■ **TEXT TO READ**:
************
Deferred Commissions
We capitalize sales commissions that are considered to be incremental to the acquisition of customer contracts, which are then amortized over an estimated period of benefit. To determine the period of benefit of our deferred commissions, we evaluate the type of costs incurred, the nature of the related benefit, and the specific facts and circumstances of our arrangements. We determine the period of benefit for commissions paid for the acquisition of the initial subscription contract by taking into consideration our historical initial and renewal contractual terms, estimated renewal rates, and the technological life of the platform and related significant features. We determine the period of benefit for commissions on renewal subscription contracts by considering the average contractual term for renewal contracts. We evaluate these assumptions at least annually and periodically review whether events or changes in circumstances have occurred that could impact the period of benefit.
************
■ **MATERIAL**:
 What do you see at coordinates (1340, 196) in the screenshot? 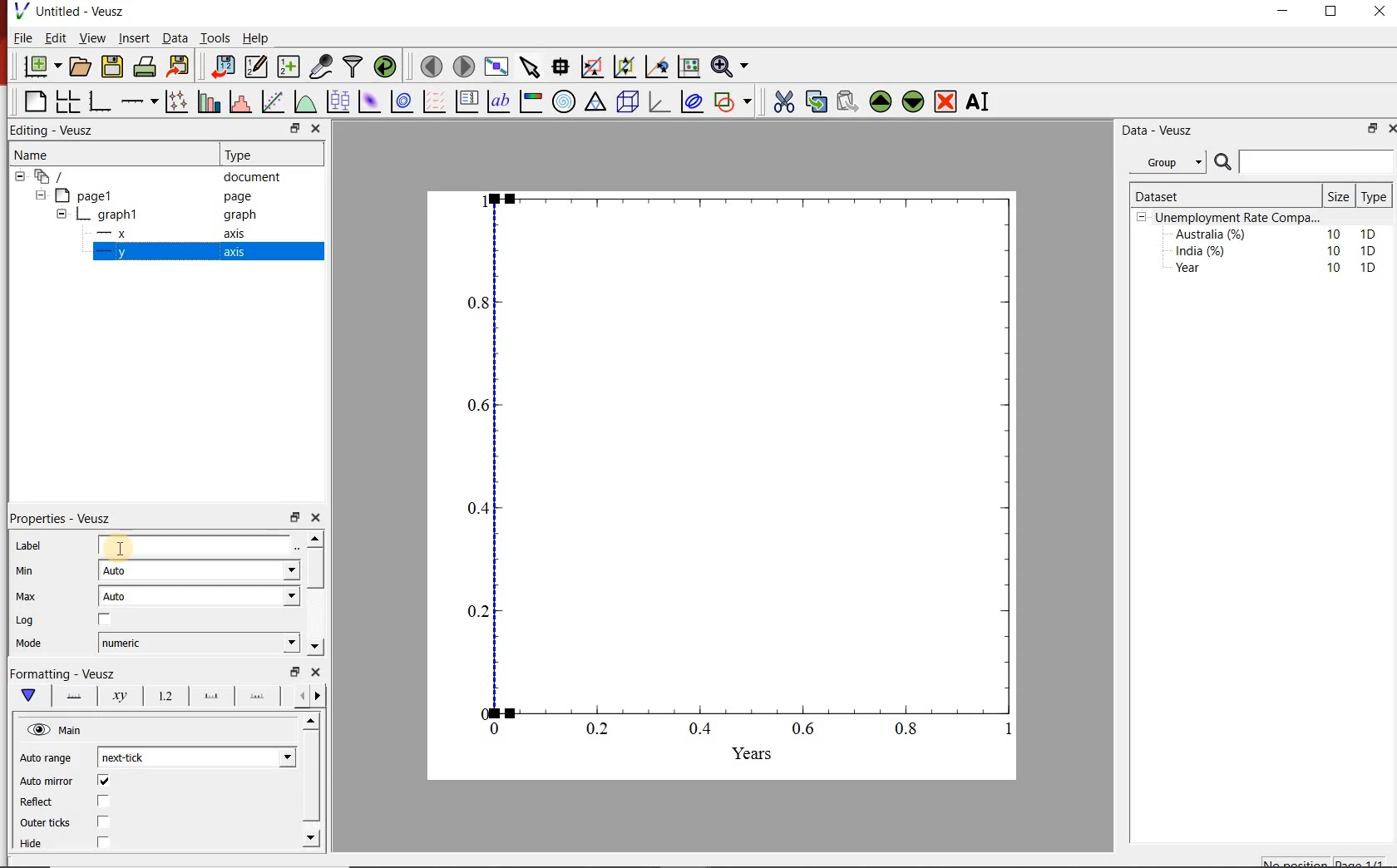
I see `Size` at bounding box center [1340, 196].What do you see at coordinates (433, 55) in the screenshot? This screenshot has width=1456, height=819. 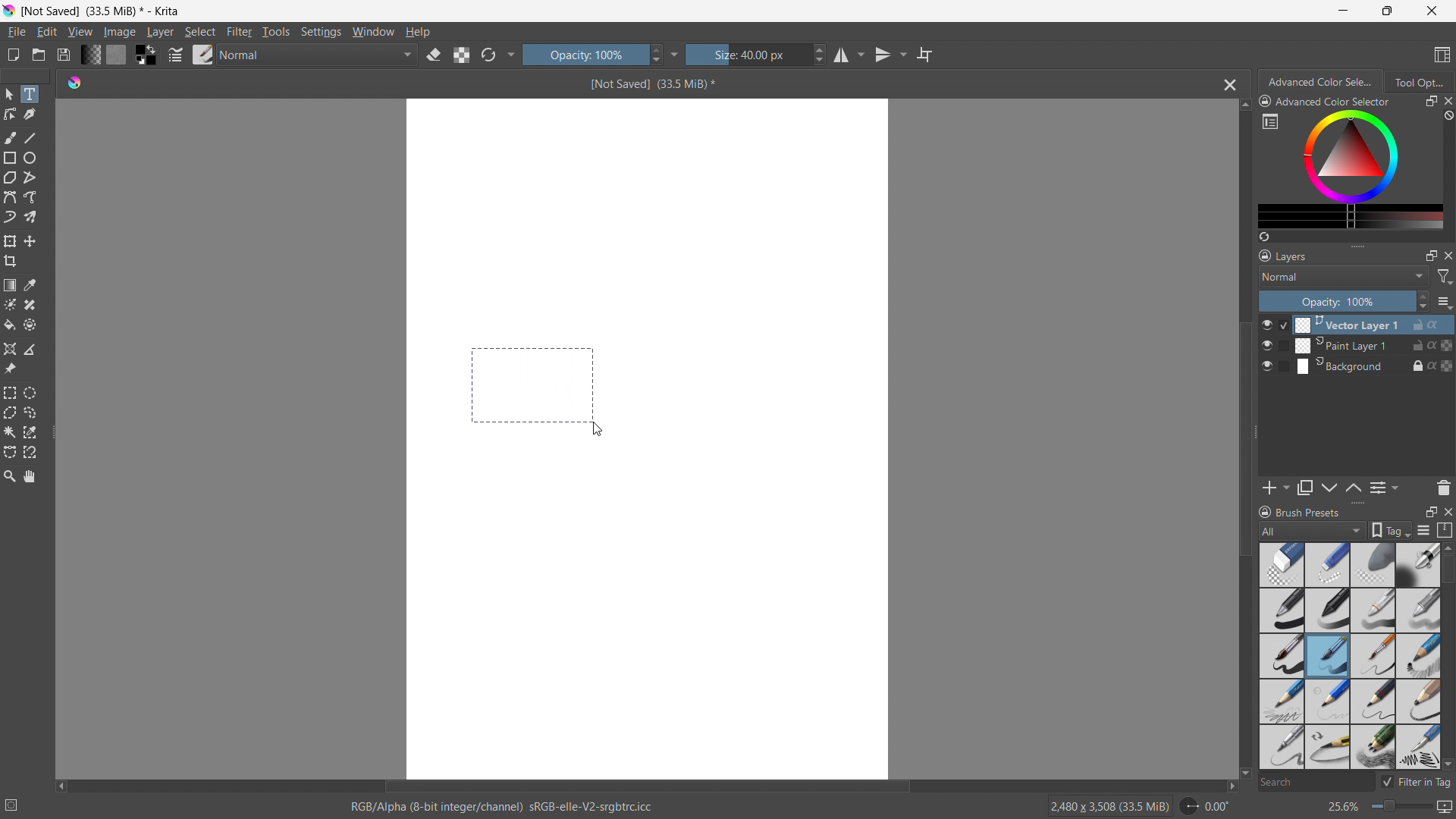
************
■ **OBJECTIVE**: Render this sentence from the passage on deferred commissions into Spanish: "We determine the period of benefit for commissions on renewal subscription contracts by considering the average contractual term for renewal contracts."

■ **ANSWER TO THIS PROBLEM**: Determinamos el período de beneficio de las comisiones sobre los contratos de suscripción de renovación considerando el plazo contractual promedio de los contratos de renovación.